Many businesses often confuse Marketing with the Sales side of business because of their close relationship. Marketing by definition of its primary purpose takes a far longer term view and focuses on driving consumer demand though public relations, packaging, advertising and promotional programmes which include Sales as an entity. Marketing operates at a much higher level in an organisation. Sales on the other hand takes a much shorter term view and focuses on satisfying the demand created by marketing campaigns. Sales forms part of the Promotions element of Marketing and takes place at a much lower level than marketing which overarches this discipline
In its simplest form the Marketing Mix consists of the 4 P’S viz: -Product- Price – Place and Promotion. All of these depend on the business’s ability to identify its Target Market accurately and to sell and deliver their goods through the correct distribution channels (Place), which in turn serve the consumers you are targeting.
With the level of competition today it is almost impossible to gain market share without first finding the growth segments within a specific product category. Market segmentation is a complex exercise but is an absolute essential part of creating a successful business. Take restaurants as an example there are approximately 65 Food retail outlets in the Ballito catchment area, most of whom struggle because they lack critical mass and do not have a clearly defined position in the market place and attempt to be “a jack of all trade and master of none”.
A start up business needs to focus on its core deliverables i.e. what it does best! It has to have a unique quality whether it is a product or service that can set it apart from competitors and which is attractive to its target market. Many failures are “me-two” products just offering the same fare offered by existing well established competitors. Businesses that dominate their chosen market are profitable while those at the end of the food chain battle to survive.
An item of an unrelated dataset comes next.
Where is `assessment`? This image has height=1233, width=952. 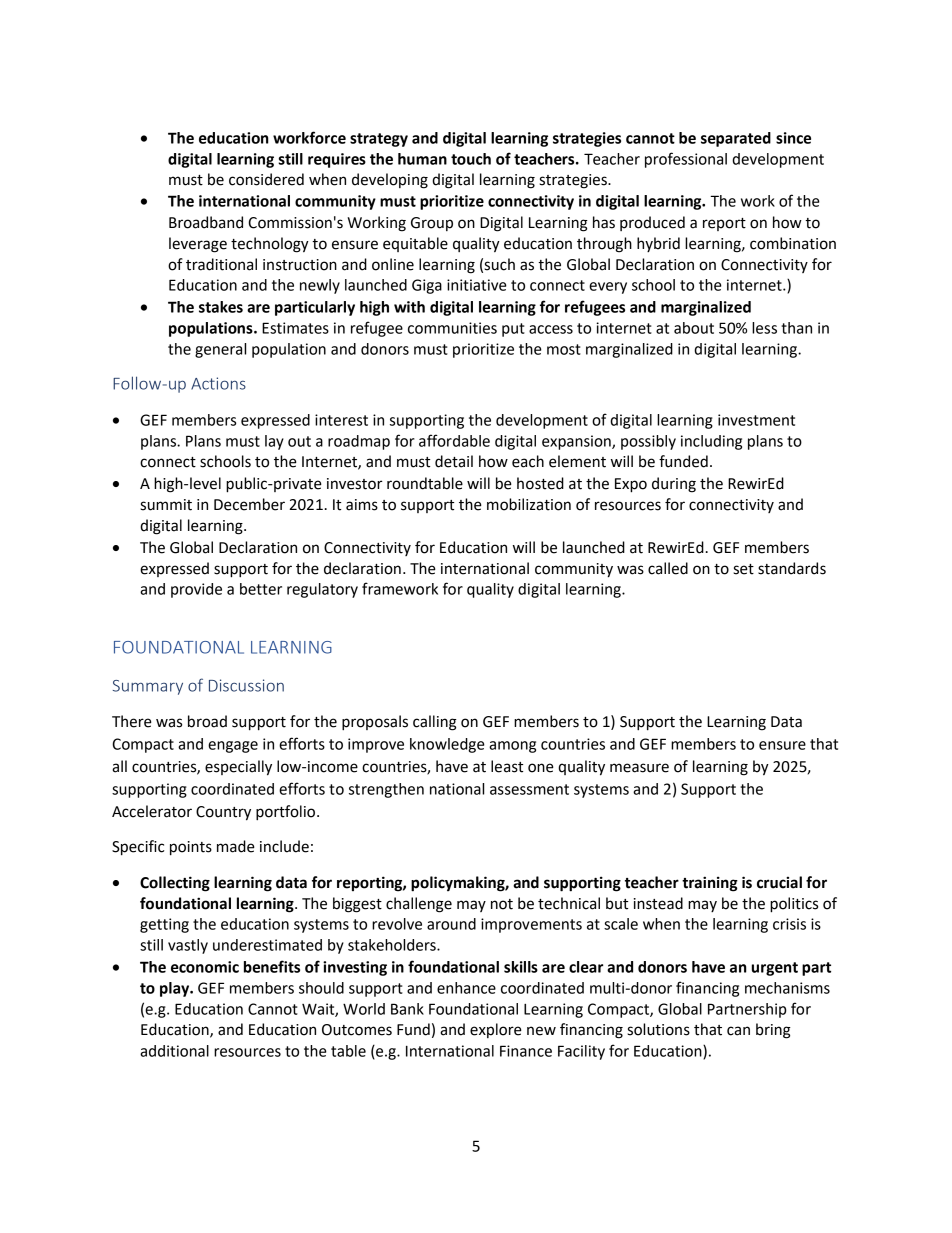 assessment is located at coordinates (529, 789).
Building a product difference into your consumer proposition can take many forms. These vary from unique formulae to great packaging, inspirational branding and creative but purposeful advertising. Marketers have a wide range of differentiating tools at their disposal but it usually depends on the uniqueness of the product idea or concept and the resources available to compete effectively in a chosen market niche or segment
Distribution/location or “Place “as it’s referred to in the marketing mix creates problems for many entrepreneurs. An example being:-A retailer located in a high traffic area does not normally have to commit large sums of money to advertising as the passing traffic generates sufficient trade to offset the comparatively high rental costs. Low foot traffic sites on the other hand usually offer much cheaper accommodation with little exposure and therefore need expensive advertising to attract customers. The closer you can get to an anchor tenant’s entrance the higher the rental but your prime location almost guarantees exposure and thereby offsets the need for adverting investment.
Very few truly unique products are available to start a business and many failed attempts are due to an over traded market or lack of a strong consumer proposition or differentiator and a lack of marketing skills. Do not try to develop your own product corporate identity rather bite the bullet and engage a professional with the expertise to package and present a public face which enhances your product’s chances of success. Everyone has a computer and can make up a business card letterhead or possibly a web-site but do they know how or what drives consumer behaviour? A good creative marketing professional does!
Visual identity includes the design of specific elements that support your brand’s positioning and story. These include the primary logo, the colour palette, and secondary applications such as custom font-shapes-patterns-icons. Visual identity also extends to the layout/design styling for your in-store and online brand (commonly the packaging/merchandising, and website). Creating a unique viz Visual identity includes the design of specific elements that support your brand’s positioning and story. These include the primary logo, the colour palette, and secondary applications such as custom font-shapes-patterns-icons. Visual identity also extends to the layout/design styling for your in-store and online brand (commonly the packaging/merchandising, and website). Creating a unique visual identity, then developing a consistent style across media, will result in a strong brand image.